The Murder of Net Neutrality Was Wild
Here’s a story about “regulatory capture”: Donald Trump appointed Ajit Pai, a former Verizon lawyer, to run the Federal Communications Commission, which is in charge of regulating companies like Verizon. Verizon — and the other big telcos and cable operators — wanted to kill Net Neutrality.
Net Neutrality is the idea that your ISP should send you the bits you request as quickly and reliably as it can. That means when you click a link, your ISP does its level best to get that link for you.
Net Neutrality’s opposite is net discrimination. That’s when your ISP is allowed to slow down or otherwise degrade your connection. Why would ISPs do this? Because it represents a new revenue source: ISPs get to charge you for your internet connection, and then charge the companies that run the services you value for “priority” access to you. If they don’t pay, your ISP can slow down their services so they’re less useful to you, prompting you to switch to a rival who did pay for priority carriage.
Internet users really don’t like network discrimination. How do we know that?
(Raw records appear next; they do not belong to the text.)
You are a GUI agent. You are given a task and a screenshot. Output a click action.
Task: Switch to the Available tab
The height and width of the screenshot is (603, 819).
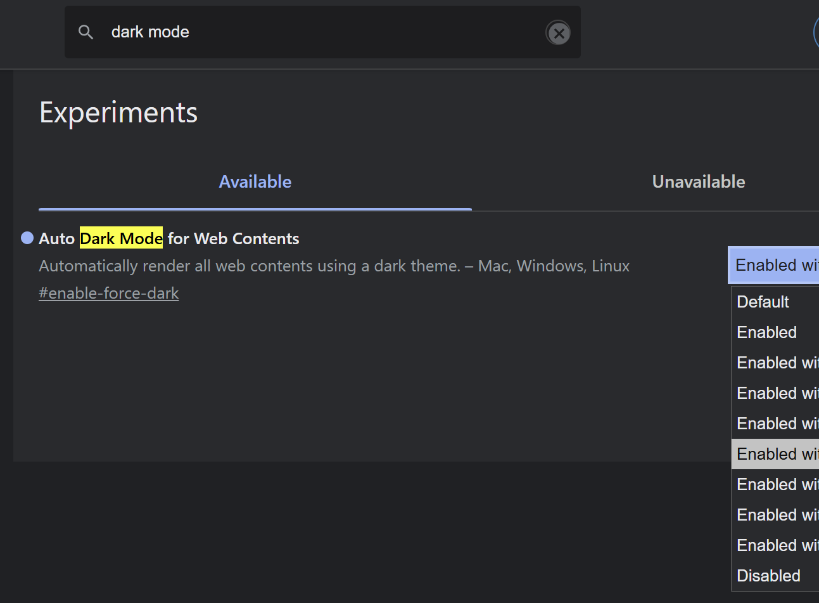255,182

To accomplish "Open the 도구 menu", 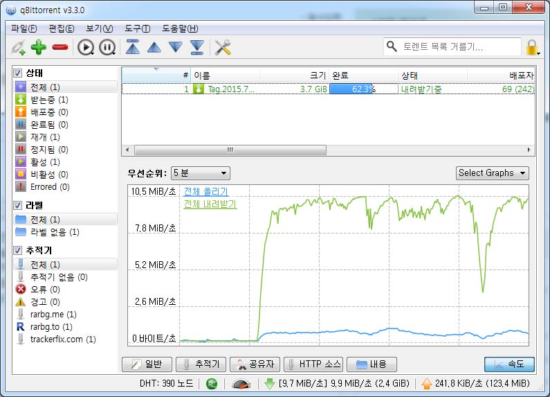I will tap(137, 28).

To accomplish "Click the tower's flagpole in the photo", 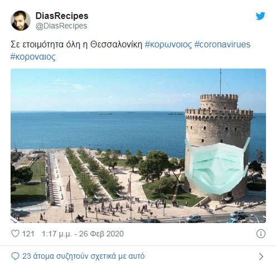I will (x=221, y=82).
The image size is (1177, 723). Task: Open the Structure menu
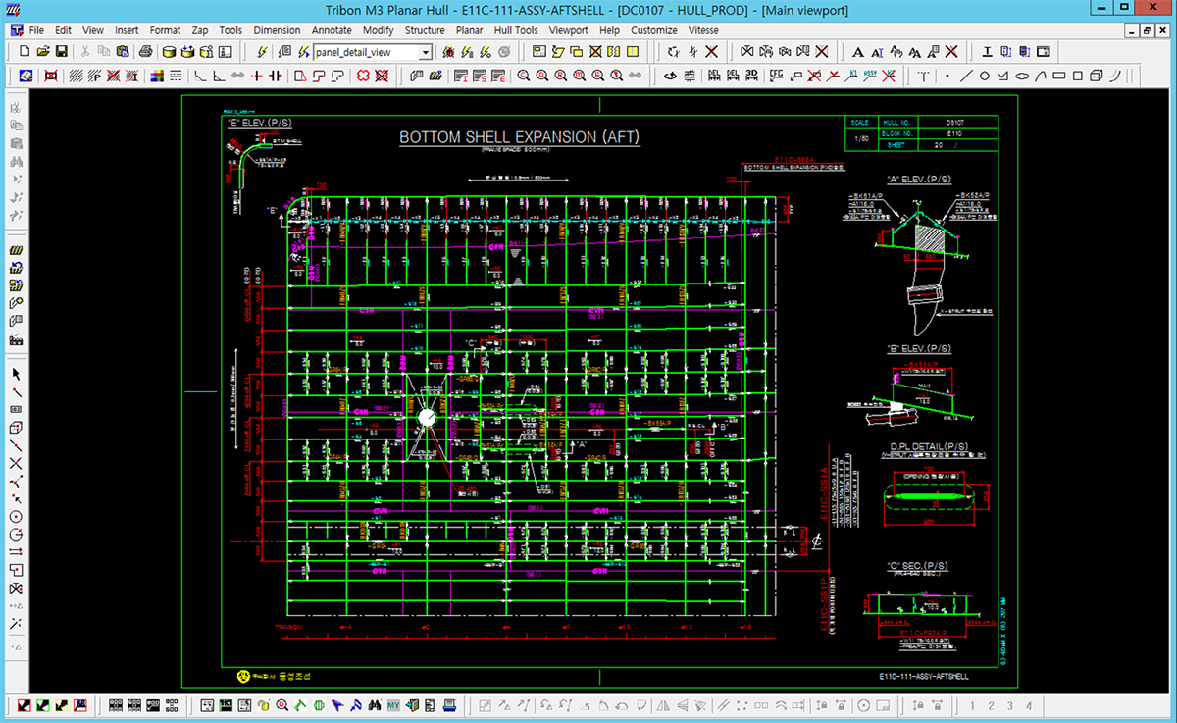point(425,30)
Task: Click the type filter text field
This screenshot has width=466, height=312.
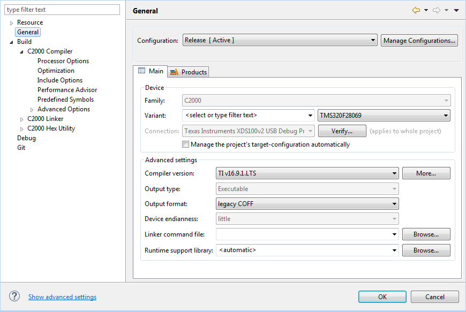Action: 62,10
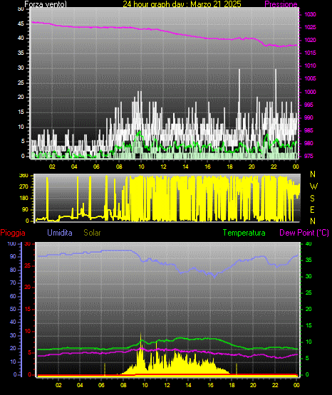
Task: Click the 22 hour mark on lower graph
Action: coord(275,385)
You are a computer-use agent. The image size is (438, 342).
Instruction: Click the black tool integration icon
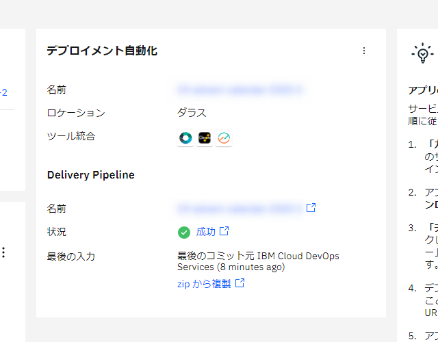click(205, 138)
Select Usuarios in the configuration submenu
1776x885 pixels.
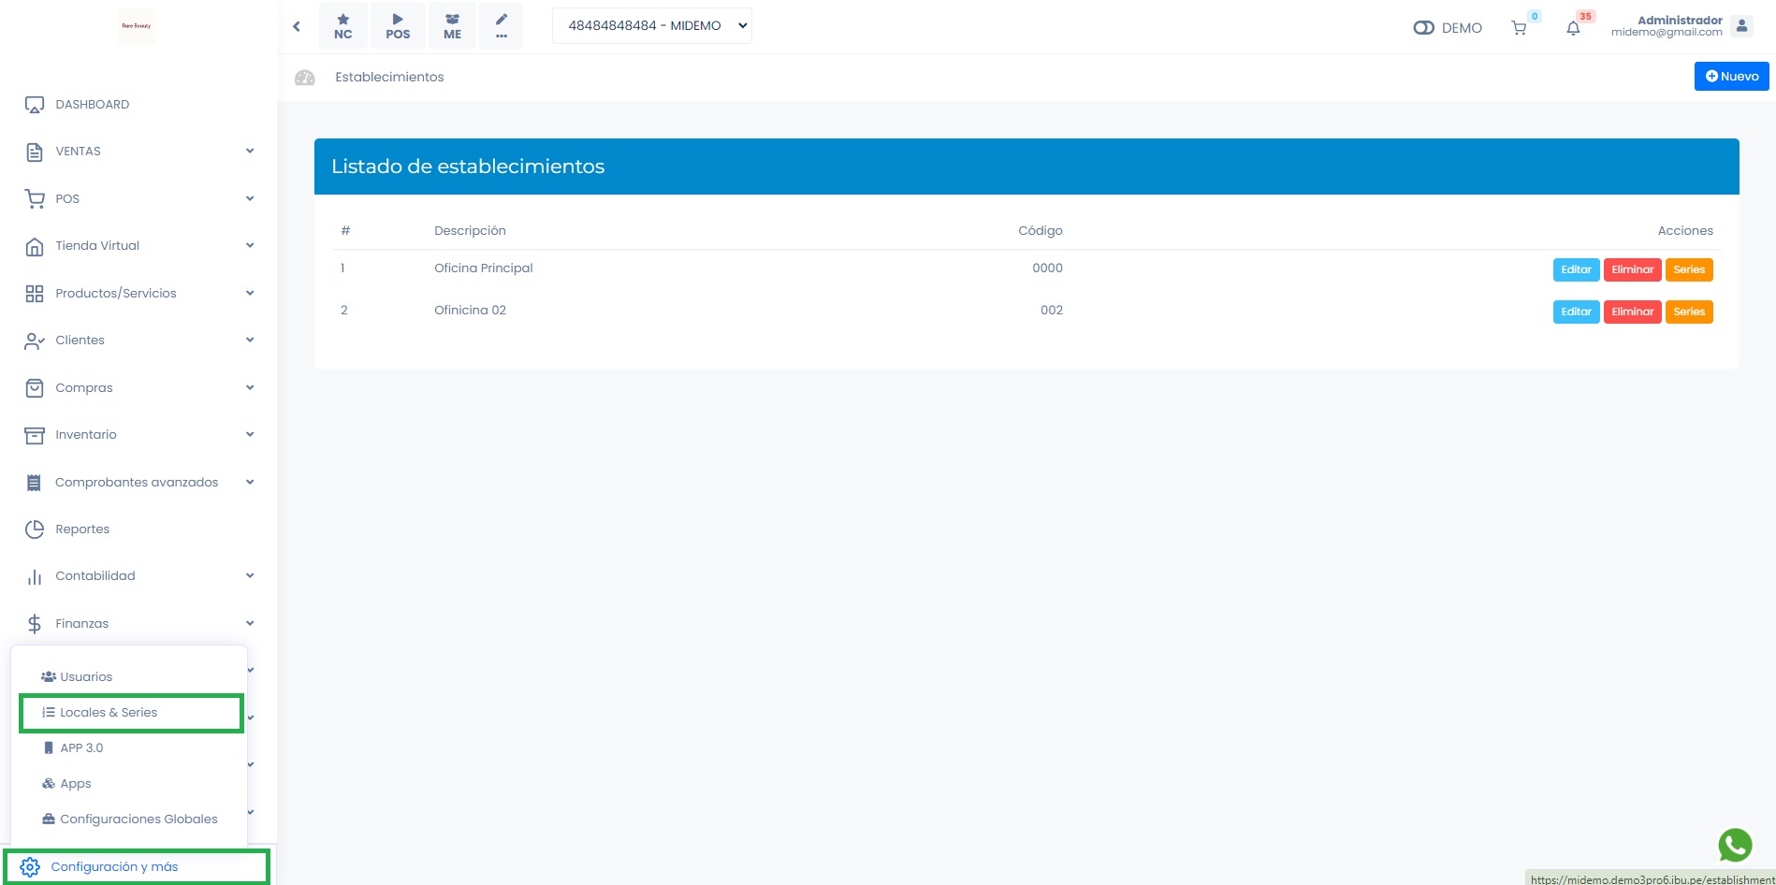pyautogui.click(x=86, y=676)
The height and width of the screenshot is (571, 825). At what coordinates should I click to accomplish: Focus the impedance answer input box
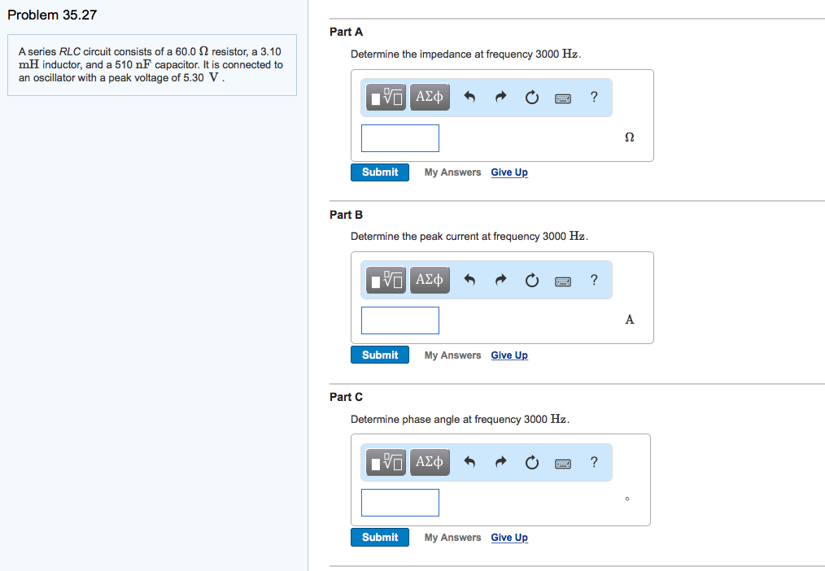pos(400,138)

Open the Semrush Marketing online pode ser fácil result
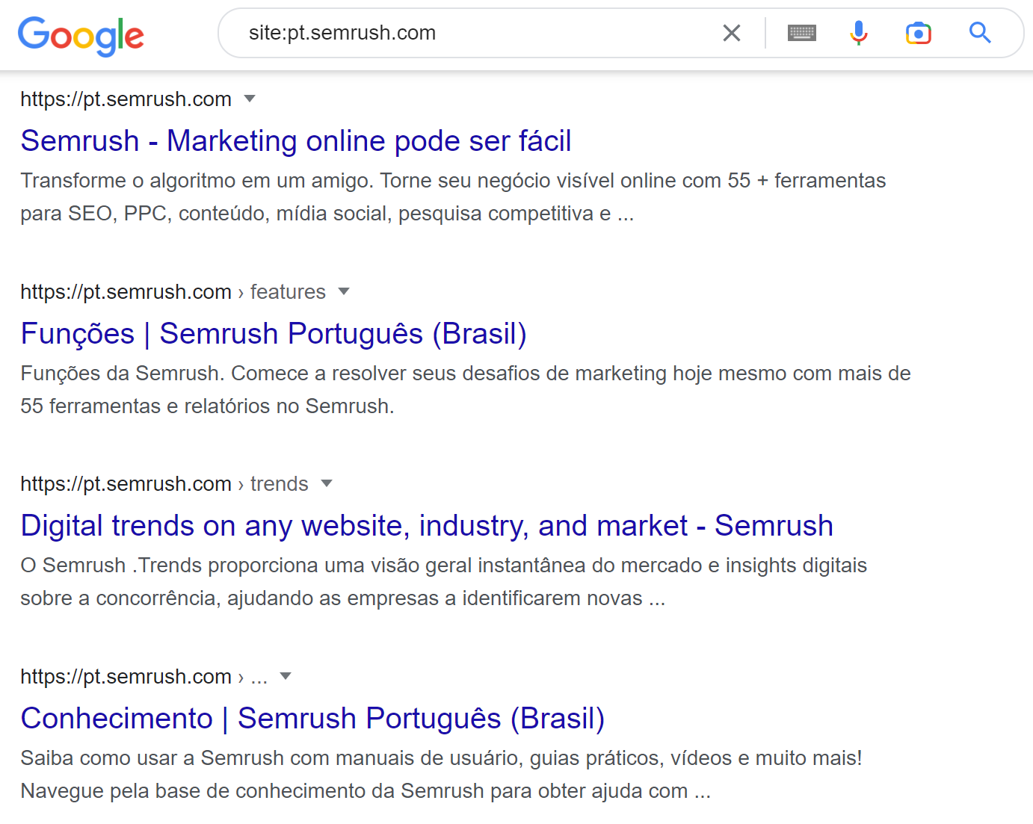point(296,140)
Well, the FCC had to ask them (all US federal administrative agencies have to accept public comments before changing policy).
John Oliver made one of his trademark scorching videos explaining the Net Neutrality issue, urging his viewers to go to the FCC’s website and tell Ajit Pai that they didn’t want network discrimination.
It was a resounding success. Oliver’s video went viral. The FCC received so many pro-Net Neutrality comments that its website crashed (this is the same thing that happened in the previous administration, when Obama’s FCC chairman, Tom Wheeler — a former cable lobbyist —created the Net Neutrality rules that Pai wanted to kill).